# Classifying Planets

## Introduction

In this classification problem, we embark on a journey where we are presented with a synthetic dataset of planets and moons of our solar system. Our mission is clear: **classify from an image the planet or moon**.

In [None]:
import os
import random
from pathlib import Path
import numpy as np

import matplotlib.pyplot as plt
import tensorflow as tf

In [None]:
# Set the random seed for reproducibility
seed = 77

os.environ['PYTHONHASHSEED'] = str(seed)
random.seed(seed)
np.random.seed(seed)

os.environ['TF_DETERMINISTIC_OPS'] = '1'
os.environ['TF_CUDNN_DETERMINISTIC'] = '1'

tf.random.set_seed(seed)
tf.config.threading.set_inter_op_parallelism_threads(1)
tf.config.threading.set_intra_op_parallelism_threads(1)

## Load the data

In [None]:
dataset = tf.keras.utils.image_dataset_from_directory(
    "data/raw",
    labels="inferred",
    label_mode="int",
    color_mode="rgb",
    batch_size=32,
    image_size=(128, 128)
)

## Exploring the data

In [None]:
print('Data shape:', dataset.element_spec[0].shape)
print('Data type:', dataset.element_spec[0].dtype)
print('Label shape:', dataset.element_spec[1].shape)
print('Label type:', dataset.element_spec[1].dtype)

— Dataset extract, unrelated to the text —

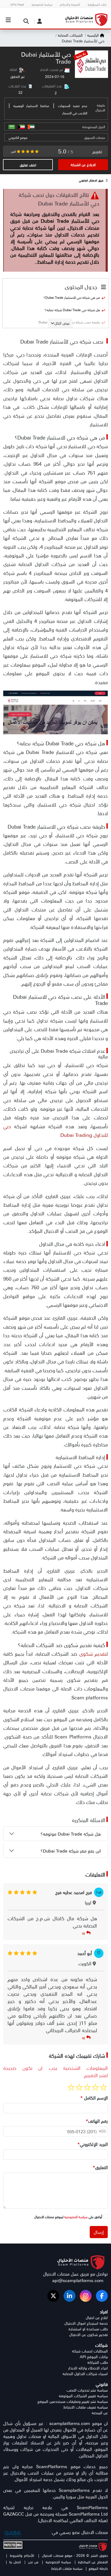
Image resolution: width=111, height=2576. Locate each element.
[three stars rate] (87, 2087)
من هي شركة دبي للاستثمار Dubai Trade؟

labels = dataset.class_names

# Print the labels
print("Labels:")
for i, label in enumerate(labels):
    print(f"{i:4}: {label}")


In [None]:
# Plot 10 sample images
plt.figure(figsize=(10, 5), tight_layout=True)
for images, label_idxs in dataset.take(1):
    for i in range(10):
        ax = plt.subplot(2, 5, i + 1)
        plt.imshow(images[i].numpy().astype("uint8"))
        plt.title(labels[label_idxs[i].numpy()])
        plt.axis("off")

## Preparing the data

The following steps are performed to prepare the data:

- Shuffling the data
- Splitting the data into training and validation sets
- Normalizing the data

In [None]:
ds_train, ds_test = tf.keras.utils.image_dataset_from_directory(
    "data/raw",
    labels="inferred",
    label_mode="int",
    color_mode="grayscale",
    batch_size=32,
    image_size=(32, 32),
    shuffle=True,
    seed=seed,
    validation_split=0.2,
    subset="both",
)

In [None]:
# Plot 10 sample images
plt.figure(figsize=(10, 5), tight_layout=True)
for images, label_idxs in ds_train.take(1):
    for i in range(10):
        ax = plt.subplot(2, 5, i + 1)
        plt.imshow(images[i].numpy().astype("uint8"), cmap="gray")
        plt.title(labels[label_idxs[i].numpy()])
        plt.axis("off")

In [None]:
# Normalize the data
normalization_layer = tf.keras.layers.Rescaling(
    1.0 / 255
)
ds_train = ds_train.map(lambda x, y: (normalization_layer(x), y))
ds_test = ds_test.map(lambda x, y: (normalization_layer(x), y))


## Training the model

In [None]:
model = tf.keras.models.Sequential(
    [
        tf.keras.layers.Conv2D(
            32, (3, 3), activation="relu", input_shape=(32, 32, 1)
        ),
        tf.keras.layers.MaxPooling2D((3, 3)),
        tf.keras.layers.Flatten(),
        tf.keras.layers.Dense(64, activation="relu"),
        tf.keras.layers.Dense(11),
    ]
)

model.compile(
    optimizer=tf.keras.optimizers.Adam(0.0001),
    loss=tf.keras.losses.SparseCategoricalCrossentropy(from_logits=True),
    metrics=[tf.keras.metrics.SparseCategoricalAccuracy()],
)

model.summary()

In [None]:
model.fit(
    ds_train,
    epochs=5,
    validation_data=ds_test,
)

## Model Evaluation

Evaluate the model on the validation set.

In [None]:
# Plot the training and validation loss
history = model.history.history
epochs = range(1, len(history["loss"]) + 1)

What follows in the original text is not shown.